Finding Comments in Source Code Using Regular Expressions
Many text editors have advanced find (and replace) features. When I’m programming, I like to use an editor with regular expression search and replace. This feature is allows one to find text based on complex patterns rather than based just on literals. Upon occasion I want to examine each of the comments in my source code and either edit them or remove them. I found that it was difficult to write a regular expression that would find C style comments (the comments that start with /* and end with */) because my text editor does not implement the “non-greedy matching” feature of regular expressions.
First Try
When first attempting this problem, most people consider the regular expression:
/\*.*\*/
This seems the natural way to do it. /\*
finds the start of the comment (note that the literal *
needs to be escaped because *
has a special meaning in regular expressions), .*
finds any number of any character, and \*/
finds the end of the expression.
The first problem with this approach is that .*
does not match new lines.
/* First comment
first comment—line two*/
/* Second comment */
Second Try
This can be overcome easily by replacing the .
with [^]
(in some regular expression packages) or more generally with (.|[\r\n])
:
/\*(.|[\r\n])*\*/
This reveals a second, more serious, problem—the expression matches too much. Regular expressions are greedy, they take in as much as they can. Consider the case in which your file has two comments. This regular expression will match them both along with anything in between:
start_code();
/* First comment */
more_code();
/* Second comment */
end_code();
Third Try
To fix this, the regular expression must accept less. We cannot accept just any character with a .
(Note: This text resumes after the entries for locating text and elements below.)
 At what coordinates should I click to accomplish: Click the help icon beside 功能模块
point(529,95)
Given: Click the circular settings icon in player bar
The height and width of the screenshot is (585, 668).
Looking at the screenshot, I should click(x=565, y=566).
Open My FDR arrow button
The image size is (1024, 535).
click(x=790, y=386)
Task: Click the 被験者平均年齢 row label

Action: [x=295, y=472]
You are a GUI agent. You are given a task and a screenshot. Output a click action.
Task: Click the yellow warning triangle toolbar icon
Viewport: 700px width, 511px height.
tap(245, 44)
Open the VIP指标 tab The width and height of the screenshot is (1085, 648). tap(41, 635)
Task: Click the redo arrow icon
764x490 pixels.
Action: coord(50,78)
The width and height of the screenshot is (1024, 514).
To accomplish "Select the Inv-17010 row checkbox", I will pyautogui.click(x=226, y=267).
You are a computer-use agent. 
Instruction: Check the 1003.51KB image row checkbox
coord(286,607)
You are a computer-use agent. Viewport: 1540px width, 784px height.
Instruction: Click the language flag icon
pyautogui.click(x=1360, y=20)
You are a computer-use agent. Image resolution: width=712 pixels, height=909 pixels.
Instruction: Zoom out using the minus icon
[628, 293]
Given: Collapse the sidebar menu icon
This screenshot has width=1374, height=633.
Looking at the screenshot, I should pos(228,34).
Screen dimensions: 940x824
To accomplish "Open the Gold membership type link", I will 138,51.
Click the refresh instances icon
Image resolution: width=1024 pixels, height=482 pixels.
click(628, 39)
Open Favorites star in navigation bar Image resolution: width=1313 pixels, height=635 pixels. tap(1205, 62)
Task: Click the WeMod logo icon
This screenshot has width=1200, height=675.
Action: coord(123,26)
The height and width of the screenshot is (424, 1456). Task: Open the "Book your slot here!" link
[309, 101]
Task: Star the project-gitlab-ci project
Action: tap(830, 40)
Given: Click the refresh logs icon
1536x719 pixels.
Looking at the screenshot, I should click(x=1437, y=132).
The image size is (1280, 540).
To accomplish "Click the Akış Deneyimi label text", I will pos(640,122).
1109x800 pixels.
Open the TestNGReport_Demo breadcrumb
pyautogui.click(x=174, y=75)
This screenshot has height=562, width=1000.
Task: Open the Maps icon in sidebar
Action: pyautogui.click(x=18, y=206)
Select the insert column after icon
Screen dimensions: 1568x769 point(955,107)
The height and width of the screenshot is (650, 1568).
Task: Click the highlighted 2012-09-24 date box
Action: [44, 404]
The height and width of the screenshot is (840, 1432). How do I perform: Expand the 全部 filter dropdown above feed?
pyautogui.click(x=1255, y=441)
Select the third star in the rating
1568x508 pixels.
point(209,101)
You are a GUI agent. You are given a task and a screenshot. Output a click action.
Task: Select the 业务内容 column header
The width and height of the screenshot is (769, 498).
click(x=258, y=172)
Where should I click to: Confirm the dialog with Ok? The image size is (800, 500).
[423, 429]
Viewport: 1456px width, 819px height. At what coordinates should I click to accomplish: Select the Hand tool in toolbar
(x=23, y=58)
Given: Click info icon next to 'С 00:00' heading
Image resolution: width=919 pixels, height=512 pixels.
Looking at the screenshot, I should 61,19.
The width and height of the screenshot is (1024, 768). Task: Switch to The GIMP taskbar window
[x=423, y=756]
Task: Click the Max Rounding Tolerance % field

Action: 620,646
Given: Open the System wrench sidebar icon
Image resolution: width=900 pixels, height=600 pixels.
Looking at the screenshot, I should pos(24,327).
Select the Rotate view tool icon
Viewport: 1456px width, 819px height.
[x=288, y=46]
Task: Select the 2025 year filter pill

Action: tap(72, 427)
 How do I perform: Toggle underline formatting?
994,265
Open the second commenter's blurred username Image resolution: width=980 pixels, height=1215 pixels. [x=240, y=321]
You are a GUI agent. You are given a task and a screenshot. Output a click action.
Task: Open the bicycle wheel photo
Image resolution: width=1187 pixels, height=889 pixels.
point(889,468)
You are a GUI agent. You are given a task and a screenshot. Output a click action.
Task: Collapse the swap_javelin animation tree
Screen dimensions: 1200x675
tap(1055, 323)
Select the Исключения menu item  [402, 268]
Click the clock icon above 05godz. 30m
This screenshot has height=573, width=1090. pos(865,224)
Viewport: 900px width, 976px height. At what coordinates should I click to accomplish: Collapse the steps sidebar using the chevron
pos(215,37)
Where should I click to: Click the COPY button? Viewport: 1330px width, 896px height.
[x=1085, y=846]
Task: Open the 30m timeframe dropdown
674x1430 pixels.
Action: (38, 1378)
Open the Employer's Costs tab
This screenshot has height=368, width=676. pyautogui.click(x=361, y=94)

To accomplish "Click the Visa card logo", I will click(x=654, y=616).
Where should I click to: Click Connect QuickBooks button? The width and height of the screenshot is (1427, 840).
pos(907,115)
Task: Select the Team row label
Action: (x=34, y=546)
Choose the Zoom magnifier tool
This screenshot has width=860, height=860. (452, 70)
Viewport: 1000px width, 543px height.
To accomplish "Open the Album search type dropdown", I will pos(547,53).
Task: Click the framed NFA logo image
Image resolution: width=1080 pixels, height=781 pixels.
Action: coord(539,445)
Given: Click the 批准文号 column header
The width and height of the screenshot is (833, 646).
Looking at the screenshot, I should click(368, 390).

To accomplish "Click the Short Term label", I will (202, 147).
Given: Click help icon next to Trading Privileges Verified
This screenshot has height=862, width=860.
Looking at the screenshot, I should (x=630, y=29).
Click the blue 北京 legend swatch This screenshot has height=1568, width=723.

, we need to limit the types of characters that can be in our expressions:
/\*([^*]|[\r\n])*\*/
This simplistic approach doesn’t accept any comments with a *
in them.
/*
* Common multi-line comment style.
*/
/* Second comment */
Fourth Try
This is where it gets tricky. How do we accept a *
without accepting the *
that is part of the end comment? The solution is to still accept any character that is not *
, but also accept a *
and anything that follows it provided that it isn’t followed by a /
:
/\*([^*]|[\r\n]|(\*([^/]|[\r\n])))*\*/
This works better but again accepts too much in some cases. It will accept any even number of *
. It might even accept the *
that is supposed to end the comment.
start_code();
/****
* Common multi-line comment style.
****/
more_code();
/*
* Another common multi-line comment style.
*/
end_code();
Fifth Try
What we tried before will work if we accept any number of *
followed by anything other than a *
or a /
:
/\*([^*]|[\r\n]|(\*+([^*/]|[\r\n])))*\*/
Now the regular expression does not accept enough again. Its working better than ever, but it still leaves one case. It does not accept comments that end in multiple *
.
/****
* Common multi-line comment style.
****/
/****
* Another common multi-line comment style.
*/
Solution
Now we just need to modify the comment end to allow any number of *
:
/\*([^*]|[\r\n]|(\*+([^*/]|[\r\n])))*\*+/
We now have a regular expression that we can paste into text editors that support regular expressions. Finding our comments is a matter of pressing the find button. You might be able to simplify this expression somewhat for your particular editor. For example, in some regular expression implementations, [^]
assumes the [\r\n]
and all the [\r\n]
can be removed from the expression.
This is easy to augment so that it will also find //
style comments:
(/\*([^*]|[\r\n]|(\*+([^*/]|[\r\n])))*\*+/)|(//.*)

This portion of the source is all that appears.